*SUPPLIED TEXT:*
++++++++++++++++++++

Whales are best known for their massive size and the biggest among them are the baleen whales. Containing 16 different whale species, the biggest of the baleen whales — the blue whale — measures in at a staggering 31 meters (102 feet) and 190 tons (210 short tons). Even the smallest baleen whale, the pygmy right whale, is a not-inconsiderable 6 meters (20 feet) and 3,000 kilograms (6,600 lb). Given these impressive statistics, one might expect whales to create vocal sounds so powerful that humans could hear them from miles away.
Instead, as a recent study for the journal Nature demonstrates, the opposite is in fact true. Indeed, the whale song is an ethereal and strange underwater ballad, but before this study it wasn't entirely clear which organs the whales used to make the sound. And although baleen whales have evolved very unique vocal cords to serve their particular needs, that evolutionary edge is no match for human activity ... specifically, noise pollution.
As the study authors explain, baleen whales and their toothed whale cousins could not survive with the larynxes from their land mammal ancestors. In order to avoid choking underwater while still producing sounds, their larynxes developed special types of arytenoids (tiny cartilages that are also present in human larynxes). Baleen whale arytenoids look like large, long cylinders which are fused at their base, and thereby create a U-shaped structure covering nearly the entire length of the larynx.
Human arytenoids, by contrast, are smaller, less developed and leave more space over our larynx. That is because, unlike humans, baleen whales need to maintain a rigid and open airway when performing explosive surface breathing.

++++++++++++++++++++

*DATA PROVIDED:*

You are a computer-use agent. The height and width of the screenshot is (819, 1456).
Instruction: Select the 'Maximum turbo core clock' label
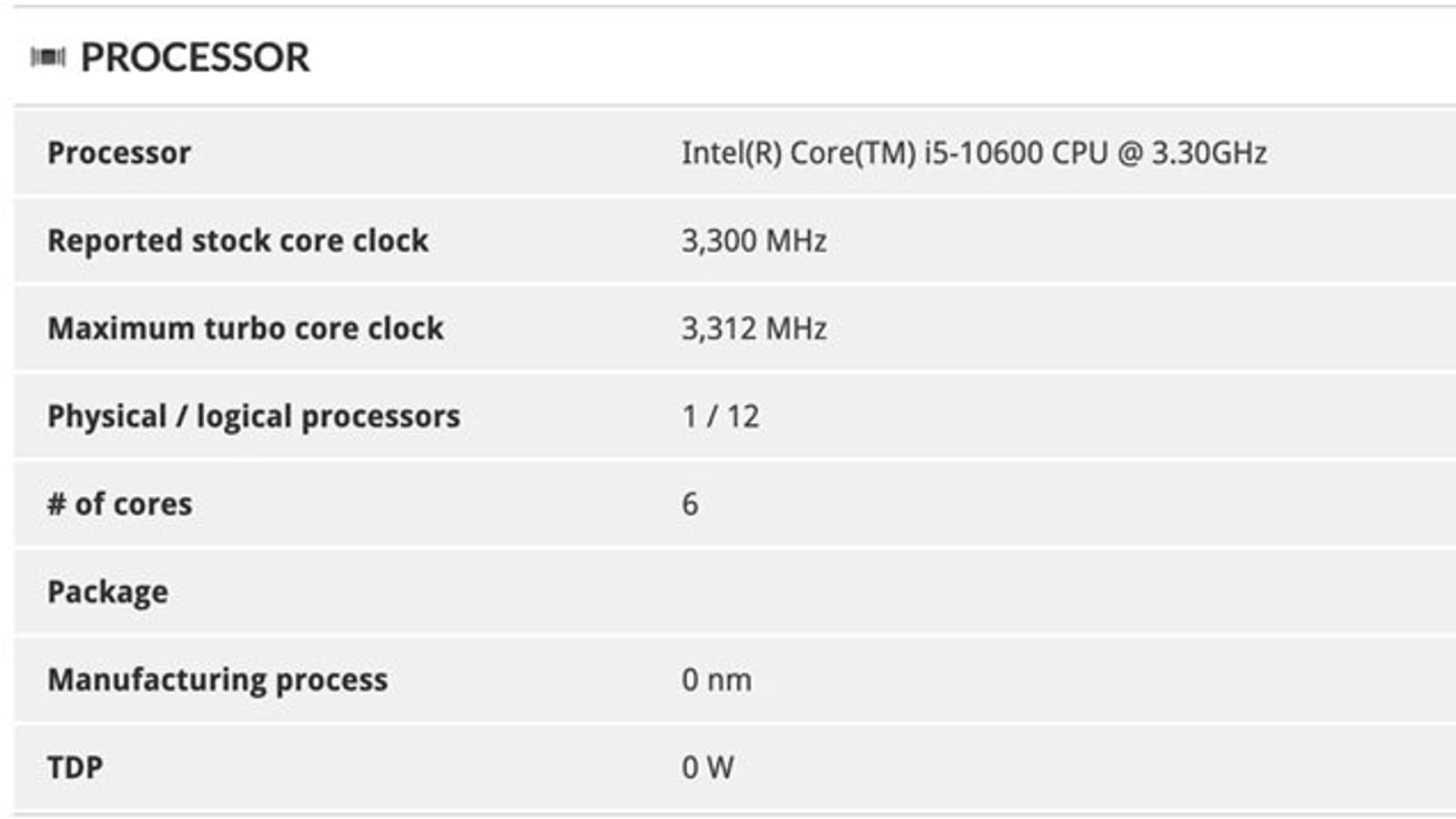click(246, 329)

++++++++++++++++++++

*WORK INSTRUCTION 1:*
Answer these questions from the passage on baleen whales:
(a) How long is the blue whale?
(b) Which journal published the recent study?
(c) What do baleen whale arytenoids look like?
*WORK INSTRUCTION 2:* Write the next paragraph of the passage on baleen whales, picking up after its final sentence.

*EXERCISE RESPONSE 1:*
(a) 31 meters (102 feet).
(b) Nature.
(c) Large, long cylinders fused at their base, forming a U-shaped structure that covers nearly the entire length of the larynx.

*EXERCISE RESPONSE 2:*
“We found that this U-shaped structure pushes against a big fatty cushion on the inside of the larynx," Professor Coen Elemans, one of the study's lead authors and a biologist at University of Southern Denmark, said in a statement. "When the whales push air from their lungs past this cushion, it starts to vibrate and this generates very low frequency underwater sounds."
On the one hand, the baleen whales' unusual larynx endows them with a remarkable ability. They can vocalize at extremely low frequencies and in so doing communicate with other whales as far down into the ocean as 100 meters deep. At the same time, this low frequency makes the whales' vocalizations extremely vulnerable to human noise pollution like shipping traffic.
"These laryngeal structures set insurmountable physiological limits to the frequency range and depth of their vocalizations, preventing them from escaping anthropogenic vessel noise and communicating at great depths, thereby greatly reducing their active communication range," the authors write in their study.
This recent study is only the latest in a large body of research about the ill effects of noise pollution on ocean life. Another study this month from the journal Movement Ecology used sophisticated computer models to determine how shipping noise and other human activity impacts baleen whale migration. As the beleaguered animals cope with a smaller communication space, they also struggle to pick up external sound cues and avoid unpleasant noises. The end result is that they cannot migrate as easily as they did before all of the human noise interference.
"Comparing pristine and current soundscapes, we observe navigation impairment that ranges from mild (increased journey time) to extreme (failed navigation)," the authors of the study write.
Whales are not the only aquatic lifeforms to suffer due to noise pollution. A 2021 article in the journal Science found that anthropogenic noise causes distress to animals ranging from dolphins who can't navigate to baby clown fish who struggle to recognize their habitats.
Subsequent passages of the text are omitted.